One of the many beauties of openEHR is that it long ago recognised the need for a computable constraint mechanism that can help solve these problems. It not only recognised the need, but it has produced excellent specifications that marry datatypes, an information model, a constraint-based archetype object model, and a companion syntax language(ADL) for archetype serialisation. And particularly to Tom Beale's credit, it did so through a well-engineered process that has produced a set of coherent, implementable artefacts for which the health informatics community should be immensely grateful. And it did so openly and for free to the community.
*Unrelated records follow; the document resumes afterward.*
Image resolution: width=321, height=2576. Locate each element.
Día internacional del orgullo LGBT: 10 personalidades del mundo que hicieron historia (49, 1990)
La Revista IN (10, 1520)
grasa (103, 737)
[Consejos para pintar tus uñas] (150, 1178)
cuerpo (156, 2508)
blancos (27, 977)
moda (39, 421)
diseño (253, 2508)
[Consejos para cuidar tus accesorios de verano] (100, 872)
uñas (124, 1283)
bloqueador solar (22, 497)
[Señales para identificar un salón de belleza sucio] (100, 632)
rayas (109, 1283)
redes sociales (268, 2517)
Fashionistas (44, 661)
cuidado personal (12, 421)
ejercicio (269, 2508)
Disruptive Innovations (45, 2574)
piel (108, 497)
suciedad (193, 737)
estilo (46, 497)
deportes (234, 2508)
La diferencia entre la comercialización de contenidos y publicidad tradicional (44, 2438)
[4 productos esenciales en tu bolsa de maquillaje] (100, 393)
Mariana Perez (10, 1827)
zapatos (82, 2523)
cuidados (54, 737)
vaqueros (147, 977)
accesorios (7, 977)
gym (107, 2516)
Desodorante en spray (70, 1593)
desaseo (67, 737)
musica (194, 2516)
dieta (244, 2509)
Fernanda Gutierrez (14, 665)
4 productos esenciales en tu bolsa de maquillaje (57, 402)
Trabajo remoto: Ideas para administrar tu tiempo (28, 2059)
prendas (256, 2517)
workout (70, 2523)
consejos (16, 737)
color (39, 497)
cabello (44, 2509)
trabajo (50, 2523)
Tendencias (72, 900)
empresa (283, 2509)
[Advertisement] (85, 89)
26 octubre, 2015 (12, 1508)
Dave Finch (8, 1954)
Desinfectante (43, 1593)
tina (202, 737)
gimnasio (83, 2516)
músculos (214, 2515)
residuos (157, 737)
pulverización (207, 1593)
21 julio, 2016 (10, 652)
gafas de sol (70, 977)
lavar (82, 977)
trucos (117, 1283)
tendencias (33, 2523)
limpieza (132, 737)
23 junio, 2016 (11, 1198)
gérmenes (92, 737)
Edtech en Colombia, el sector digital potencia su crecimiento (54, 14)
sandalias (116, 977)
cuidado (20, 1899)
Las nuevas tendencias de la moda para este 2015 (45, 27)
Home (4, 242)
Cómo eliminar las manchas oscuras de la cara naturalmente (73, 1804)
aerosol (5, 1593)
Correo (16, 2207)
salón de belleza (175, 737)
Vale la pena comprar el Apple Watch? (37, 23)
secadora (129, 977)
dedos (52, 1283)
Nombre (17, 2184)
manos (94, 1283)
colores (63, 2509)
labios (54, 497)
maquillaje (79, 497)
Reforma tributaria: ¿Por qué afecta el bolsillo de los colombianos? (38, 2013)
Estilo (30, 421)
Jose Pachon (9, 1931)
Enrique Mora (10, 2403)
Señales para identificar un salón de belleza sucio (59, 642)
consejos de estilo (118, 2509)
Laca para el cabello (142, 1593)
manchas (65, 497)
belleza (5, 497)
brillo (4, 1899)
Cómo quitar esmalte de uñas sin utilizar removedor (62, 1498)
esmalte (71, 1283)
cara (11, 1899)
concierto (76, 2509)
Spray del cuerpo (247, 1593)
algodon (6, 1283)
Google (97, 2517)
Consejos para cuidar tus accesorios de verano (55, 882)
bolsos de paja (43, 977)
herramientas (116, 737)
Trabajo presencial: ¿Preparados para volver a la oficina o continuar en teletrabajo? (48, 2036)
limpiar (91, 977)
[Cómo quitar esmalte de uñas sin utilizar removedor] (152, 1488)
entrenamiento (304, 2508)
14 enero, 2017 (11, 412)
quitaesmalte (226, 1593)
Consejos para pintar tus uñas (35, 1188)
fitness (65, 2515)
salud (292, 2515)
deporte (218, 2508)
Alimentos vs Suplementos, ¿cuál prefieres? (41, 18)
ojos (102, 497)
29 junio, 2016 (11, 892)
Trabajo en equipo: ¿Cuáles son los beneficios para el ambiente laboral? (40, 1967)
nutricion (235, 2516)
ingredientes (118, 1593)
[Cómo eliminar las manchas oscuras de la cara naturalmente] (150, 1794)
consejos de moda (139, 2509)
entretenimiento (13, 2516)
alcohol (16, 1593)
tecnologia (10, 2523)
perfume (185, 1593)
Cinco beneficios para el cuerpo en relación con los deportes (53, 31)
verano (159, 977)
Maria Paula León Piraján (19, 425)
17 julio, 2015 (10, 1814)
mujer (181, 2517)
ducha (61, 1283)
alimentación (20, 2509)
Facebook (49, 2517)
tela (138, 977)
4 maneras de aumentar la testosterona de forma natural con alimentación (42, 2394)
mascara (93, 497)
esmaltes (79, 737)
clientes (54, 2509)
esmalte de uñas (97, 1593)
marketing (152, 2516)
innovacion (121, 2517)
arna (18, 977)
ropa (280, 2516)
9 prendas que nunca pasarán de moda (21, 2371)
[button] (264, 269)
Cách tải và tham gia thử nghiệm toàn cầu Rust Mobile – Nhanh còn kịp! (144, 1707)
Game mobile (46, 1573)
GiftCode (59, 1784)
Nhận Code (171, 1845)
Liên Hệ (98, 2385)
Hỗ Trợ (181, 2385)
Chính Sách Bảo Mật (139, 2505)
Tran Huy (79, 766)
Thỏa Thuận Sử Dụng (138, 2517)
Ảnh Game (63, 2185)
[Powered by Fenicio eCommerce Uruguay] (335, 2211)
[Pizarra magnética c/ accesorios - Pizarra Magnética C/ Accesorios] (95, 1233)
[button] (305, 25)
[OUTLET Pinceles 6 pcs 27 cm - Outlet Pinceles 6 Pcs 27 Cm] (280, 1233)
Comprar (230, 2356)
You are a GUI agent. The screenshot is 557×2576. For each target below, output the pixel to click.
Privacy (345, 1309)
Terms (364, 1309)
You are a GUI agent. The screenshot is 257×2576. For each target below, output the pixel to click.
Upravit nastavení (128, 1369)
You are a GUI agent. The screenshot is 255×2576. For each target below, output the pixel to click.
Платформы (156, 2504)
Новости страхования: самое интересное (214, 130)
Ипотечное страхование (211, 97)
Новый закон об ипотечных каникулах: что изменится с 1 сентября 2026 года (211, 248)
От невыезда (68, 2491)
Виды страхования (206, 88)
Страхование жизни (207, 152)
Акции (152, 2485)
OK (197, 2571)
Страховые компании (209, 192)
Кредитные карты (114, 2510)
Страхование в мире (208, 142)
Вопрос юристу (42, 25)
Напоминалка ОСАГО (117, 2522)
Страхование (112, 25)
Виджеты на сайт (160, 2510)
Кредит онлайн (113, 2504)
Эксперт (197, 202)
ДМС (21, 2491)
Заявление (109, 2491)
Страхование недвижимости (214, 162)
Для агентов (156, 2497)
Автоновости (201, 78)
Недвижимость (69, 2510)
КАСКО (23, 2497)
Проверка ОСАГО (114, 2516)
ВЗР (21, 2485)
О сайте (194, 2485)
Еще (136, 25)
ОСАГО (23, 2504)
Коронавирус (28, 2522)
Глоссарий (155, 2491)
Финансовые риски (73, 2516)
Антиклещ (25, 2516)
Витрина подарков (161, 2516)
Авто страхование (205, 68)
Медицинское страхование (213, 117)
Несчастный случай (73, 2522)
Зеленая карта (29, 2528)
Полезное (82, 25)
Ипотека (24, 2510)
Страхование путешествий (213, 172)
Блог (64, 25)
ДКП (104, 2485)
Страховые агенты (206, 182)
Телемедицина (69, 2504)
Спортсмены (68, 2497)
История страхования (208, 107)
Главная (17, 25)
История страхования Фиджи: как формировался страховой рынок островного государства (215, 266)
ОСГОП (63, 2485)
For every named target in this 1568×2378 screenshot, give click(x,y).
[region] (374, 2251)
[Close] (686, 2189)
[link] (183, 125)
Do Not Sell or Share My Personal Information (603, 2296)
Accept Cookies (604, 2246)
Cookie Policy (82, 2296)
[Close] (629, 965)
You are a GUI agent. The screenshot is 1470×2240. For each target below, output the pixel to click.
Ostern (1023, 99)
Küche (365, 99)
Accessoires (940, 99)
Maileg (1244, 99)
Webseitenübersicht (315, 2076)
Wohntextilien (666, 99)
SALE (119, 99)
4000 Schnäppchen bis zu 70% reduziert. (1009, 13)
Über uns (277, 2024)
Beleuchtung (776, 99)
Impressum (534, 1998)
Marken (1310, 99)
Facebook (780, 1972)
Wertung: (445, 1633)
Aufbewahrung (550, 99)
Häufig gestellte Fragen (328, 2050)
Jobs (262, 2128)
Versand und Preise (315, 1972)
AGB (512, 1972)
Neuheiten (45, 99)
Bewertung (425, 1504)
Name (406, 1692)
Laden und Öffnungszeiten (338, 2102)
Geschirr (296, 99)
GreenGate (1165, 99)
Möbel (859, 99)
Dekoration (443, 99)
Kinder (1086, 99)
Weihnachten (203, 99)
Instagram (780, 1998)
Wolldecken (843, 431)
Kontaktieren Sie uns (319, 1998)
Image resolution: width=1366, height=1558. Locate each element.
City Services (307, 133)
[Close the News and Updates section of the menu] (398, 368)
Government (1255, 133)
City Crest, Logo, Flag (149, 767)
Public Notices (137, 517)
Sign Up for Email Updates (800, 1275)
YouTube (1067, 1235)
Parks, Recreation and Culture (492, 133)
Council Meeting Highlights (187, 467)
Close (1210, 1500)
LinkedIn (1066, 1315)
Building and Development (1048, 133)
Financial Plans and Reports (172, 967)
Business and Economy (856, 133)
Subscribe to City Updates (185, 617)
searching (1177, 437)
People who question the quality, safety, implementability, suitability of clinical information artefacts should never be characterised as merely "taking broadsides" at another organisation, whoever that may be. There are far too few people of ability and commitment for that . Their skills and commitment are sorely needed. The others can go off and sit in their committees to compromise/compromize and harmonise/harmonize.

- eric

HL7, ISO and CEN standards all bear the hallmarks of design by committee -

  • compromise which in my opinion is the result of allowing for legacy systems and attempting to be everything for everyone
  • compromise leads to complexity
  • complexity results in misunderstandings (trying to work through the HL7 acronym alphabet soup) and sanctioned non-conformance (if you can just “profile it out” how can it be a standard)
  • the biggest players have the vast majority of resources that can be applied to development and committee work which results in an unbalanced outcome (market forces).

The vehemence with which some have replied to Thomas’ initial comments might be indicative of attachments to and defence of ones life work. This is understandable but also tends to get in the way of learning, innovation and progress.

There is no way around implementing standards without spending copious amounts of money. Certainly more than what could be achieved without implementing standards. Compromise because of legacy systems saves money (read competitive advantage) but won’t achieve universal implementation of standards. Not everybody has a vested interest in the same legacy system. Complexity is never helpful and leads to true non-conformance.

Some have said that market forces should determine the outcomes of standards development. I think that standards, per se, are anti-competitive in that their use reduces differences that can be marketed as “new and improved”. Perhaps irrelevantly (or is that irreverently) market forces led to ENRON and the GFC.

I think it’s unfortunate that an idea as simple and robust as openEHR can’t make any headway because of market forces. Politics plays too big a role in global standards development. Also unfortunately I can’t see that changing.